### THE PROBLEM
Are you able to quote each entry exactly as written?

━━━━━━━━━━

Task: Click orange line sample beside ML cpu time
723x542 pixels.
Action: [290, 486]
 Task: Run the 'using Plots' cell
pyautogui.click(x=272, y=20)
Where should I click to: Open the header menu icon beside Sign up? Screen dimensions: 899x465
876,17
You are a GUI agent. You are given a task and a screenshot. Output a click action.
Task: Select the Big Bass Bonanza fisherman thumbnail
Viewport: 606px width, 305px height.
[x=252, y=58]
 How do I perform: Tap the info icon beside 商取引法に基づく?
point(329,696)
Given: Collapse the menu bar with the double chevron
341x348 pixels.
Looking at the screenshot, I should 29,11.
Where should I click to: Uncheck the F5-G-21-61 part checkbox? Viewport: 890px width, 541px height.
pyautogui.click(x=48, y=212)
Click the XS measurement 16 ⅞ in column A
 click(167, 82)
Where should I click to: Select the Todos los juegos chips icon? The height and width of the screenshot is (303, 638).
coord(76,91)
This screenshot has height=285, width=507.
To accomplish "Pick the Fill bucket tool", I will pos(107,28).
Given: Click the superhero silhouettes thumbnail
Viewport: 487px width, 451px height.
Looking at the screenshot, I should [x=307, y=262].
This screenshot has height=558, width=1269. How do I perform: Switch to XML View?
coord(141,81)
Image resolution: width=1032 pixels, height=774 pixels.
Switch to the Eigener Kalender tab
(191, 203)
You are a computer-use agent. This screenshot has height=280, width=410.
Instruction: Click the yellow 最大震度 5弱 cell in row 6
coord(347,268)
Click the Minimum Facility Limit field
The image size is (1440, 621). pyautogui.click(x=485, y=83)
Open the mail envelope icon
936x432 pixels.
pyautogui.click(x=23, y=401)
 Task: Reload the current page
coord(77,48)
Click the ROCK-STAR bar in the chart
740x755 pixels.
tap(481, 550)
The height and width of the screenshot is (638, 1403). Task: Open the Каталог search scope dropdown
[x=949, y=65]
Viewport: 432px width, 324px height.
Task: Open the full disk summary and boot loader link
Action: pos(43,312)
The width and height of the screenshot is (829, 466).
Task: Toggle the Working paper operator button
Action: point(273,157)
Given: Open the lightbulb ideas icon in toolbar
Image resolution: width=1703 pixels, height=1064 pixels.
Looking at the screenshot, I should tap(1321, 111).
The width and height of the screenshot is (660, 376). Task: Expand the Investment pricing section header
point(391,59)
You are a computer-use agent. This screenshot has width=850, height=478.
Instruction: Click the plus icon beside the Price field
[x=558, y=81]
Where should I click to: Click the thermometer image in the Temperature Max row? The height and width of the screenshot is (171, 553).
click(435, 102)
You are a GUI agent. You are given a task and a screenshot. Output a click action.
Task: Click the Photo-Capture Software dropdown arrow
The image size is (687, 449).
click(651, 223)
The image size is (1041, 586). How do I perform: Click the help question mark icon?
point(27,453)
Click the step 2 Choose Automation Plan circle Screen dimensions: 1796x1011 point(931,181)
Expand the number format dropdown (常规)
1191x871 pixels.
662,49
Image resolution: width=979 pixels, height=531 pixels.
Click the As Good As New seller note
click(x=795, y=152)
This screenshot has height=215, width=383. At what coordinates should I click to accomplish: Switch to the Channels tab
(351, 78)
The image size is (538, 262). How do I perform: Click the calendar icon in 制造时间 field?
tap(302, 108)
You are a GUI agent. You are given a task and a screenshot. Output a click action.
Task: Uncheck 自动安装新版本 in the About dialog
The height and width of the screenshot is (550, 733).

━━━━━━━━━━

### PROBLEM SOLUTION
Task: Click orange line sample beside ML cpu time
723x542 pixels.
Action: [290, 486]
 Task: Run the 'using Plots' cell
pyautogui.click(x=272, y=20)
Where should I click to: Open the header menu icon beside Sign up? Screen dimensions: 899x465
876,17
You are a GUI agent. You are given a task and a screenshot. Output a click action.
Task: Select the Big Bass Bonanza fisherman thumbnail
Viewport: 606px width, 305px height.
[x=252, y=58]
 How do I perform: Tap the info icon beside 商取引法に基づく?
point(329,696)
Given: Collapse the menu bar with the double chevron
341x348 pixels.
Looking at the screenshot, I should 29,11.
Where should I click to: Uncheck the F5-G-21-61 part checkbox? Viewport: 890px width, 541px height.
pyautogui.click(x=48, y=212)
Click the XS measurement 16 ⅞ in column A
 click(167, 82)
Where should I click to: Select the Todos los juegos chips icon? The height and width of the screenshot is (303, 638).
coord(76,91)
This screenshot has height=285, width=507.
To accomplish "Pick the Fill bucket tool", I will pos(107,28).
Given: Click the superhero silhouettes thumbnail
Viewport: 487px width, 451px height.
Looking at the screenshot, I should [x=307, y=262].
This screenshot has height=558, width=1269. How do I perform: Switch to XML View?
coord(141,81)
Image resolution: width=1032 pixels, height=774 pixels.
Switch to the Eigener Kalender tab
(191, 203)
You are a computer-use agent. This screenshot has height=280, width=410.
Instruction: Click the yellow 最大震度 5弱 cell in row 6
coord(347,268)
Click the Minimum Facility Limit field
The image size is (1440, 621). pyautogui.click(x=485, y=83)
Open the mail envelope icon
936x432 pixels.
pyautogui.click(x=23, y=401)
 Task: Reload the current page
coord(77,48)
Click the ROCK-STAR bar in the chart
740x755 pixels.
tap(481, 550)
The height and width of the screenshot is (638, 1403). Task: Open the Каталог search scope dropdown
[x=949, y=65]
Viewport: 432px width, 324px height.
Task: Open the full disk summary and boot loader link
Action: pos(43,312)
The width and height of the screenshot is (829, 466).
Task: Toggle the Working paper operator button
Action: point(273,157)
Given: Open the lightbulb ideas icon in toolbar
Image resolution: width=1703 pixels, height=1064 pixels.
Looking at the screenshot, I should tap(1321, 111).
The width and height of the screenshot is (660, 376). Task: Expand the Investment pricing section header
point(391,59)
You are a computer-use agent. This screenshot has width=850, height=478.
Instruction: Click the plus icon beside the Price field
[x=558, y=81]
Where should I click to: Click the thermometer image in the Temperature Max row? The height and width of the screenshot is (171, 553).
click(435, 102)
You are a GUI agent. You are given a task and a screenshot. Output a click action.
Task: Click the Photo-Capture Software dropdown arrow
The image size is (687, 449).
click(651, 223)
The image size is (1041, 586). How do I perform: Click the help question mark icon?
point(27,453)
Click the step 2 Choose Automation Plan circle Screen dimensions: 1796x1011 point(931,181)
Expand the number format dropdown (常规)
1191x871 pixels.
662,49
Image resolution: width=979 pixels, height=531 pixels.
Click the As Good As New seller note
click(x=795, y=152)
This screenshot has height=215, width=383. At what coordinates should I click to accomplish: Switch to the Channels tab
(351, 78)
The image size is (538, 262). How do I perform: Click the calendar icon in 制造时间 field?
tap(302, 108)
You are a GUI agent. You are given a task and a screenshot. Output a click action.
Task: Uncheck 自动安装新版本 in the About dialog
The height and width of the screenshot is (550, 733).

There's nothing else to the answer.